Un temps pour lire
A l’heure où les couloirs et les salles des Facultés ne bruissent plus autant, et que l’on glisse doucement mais sûrement en ce mois de juillet vers la pause estivale, il reste encore des lecteurs penchés sur des ouvrages à la bibliothèque. D’autres en sortent les bras chargés de livres dans l’espoir de pouvoir lire cet été. Ils ont pour certains des projets d’écriture, de mémoires à rédiger, de livres à publier.
Quel livre vais-je donc emporter ? Peut-être L’homme-joie de Christian Bobin. S’y plonger, y revenir, c’est comme apprendre à regarder et à écouter le monde. J’y glane cet extrait. Signifiant. Inspirant. Alors qu’un Jubilé entier invite à se souvenir de l’importance de l’espérance.

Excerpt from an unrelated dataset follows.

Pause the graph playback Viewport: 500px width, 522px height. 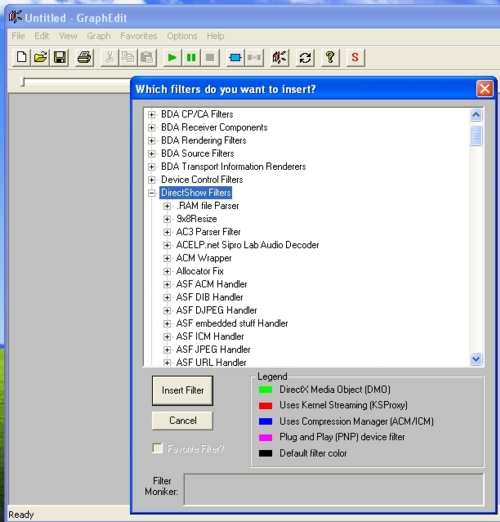point(191,58)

Je m’arrête sur ces mots là sans doute parce qu’à la une des journaux, je lis d’infatigables bruits de guerre. J’y fixe aussi mon attention, parce que c’est la canicule et que le bleu du ciel rayonne. Et puis, quand le poète écrit, il est endeuillé. Le soubresaut est aussi intérieur.
Le poète nous invite : Partons de ce bleu, si vous voulez bien. (…) Vous voyez le monde. Vous le voyez comme moi. Ce n’est qu’un champ de bataille. Des cavaliers noirs partout. Un bruit d’épées au fond des âmes. Eh bien, ça n’a aucune importance.
C’est le temps alors de lever la tête du livre et de m’interroger, provoqué par les mots choisis avec soin par Christian. Ça n’a aucune importance ? Vraiment ? Il poursuit.
Je suis passé devant un étang. Il était couvert de lentilles d’eau – ça oui, c’est important. Nous massacrons toute la douceur de la vie et elle revient encore plus abondante. La guerre n’a rien d’énigmatique – mais l’oiseau que j’ai vu s’enfuir dans le sous-bois, volant entre les troncs serrés, m’a ébloui. J’essaie de vous dire une chose si petite que je crains de la blesser en la disant. (…) [L’oiseau] ne faisait aucun bruit.
Il y aurait donc autre chose à entendre cet été, sous le brouhaha des armes. Mais entendre quelque chose qui ne fait pas de bruit, n’est-ce pas cause désespérée ? A moins de regarder pour entendre ce qui est silencieux ? Encore quelques mots…
Voici je me rapproche de ce que je voulais dire, de ce presque rien que j’ai vu aujourd’hui et qui a ouvert toutes les portes de la mort : il y a une vie qui ne s’arrête jamais. Elle est impossible à saisir. (…) Pendant quelques secondes, j’ai réussi à être vivant.
Emporter ce livre cet été, ce sera comme décider d’écouter et de regarder autrement, le bleu du ciel, les lentilles d’eau et l’oiseau qui s’enfuit, pour réussir à être vivant. « Ce bleu, je le glisse dans ce livre, pour vous » écrit aussi le poète. Merci Christian Bobin.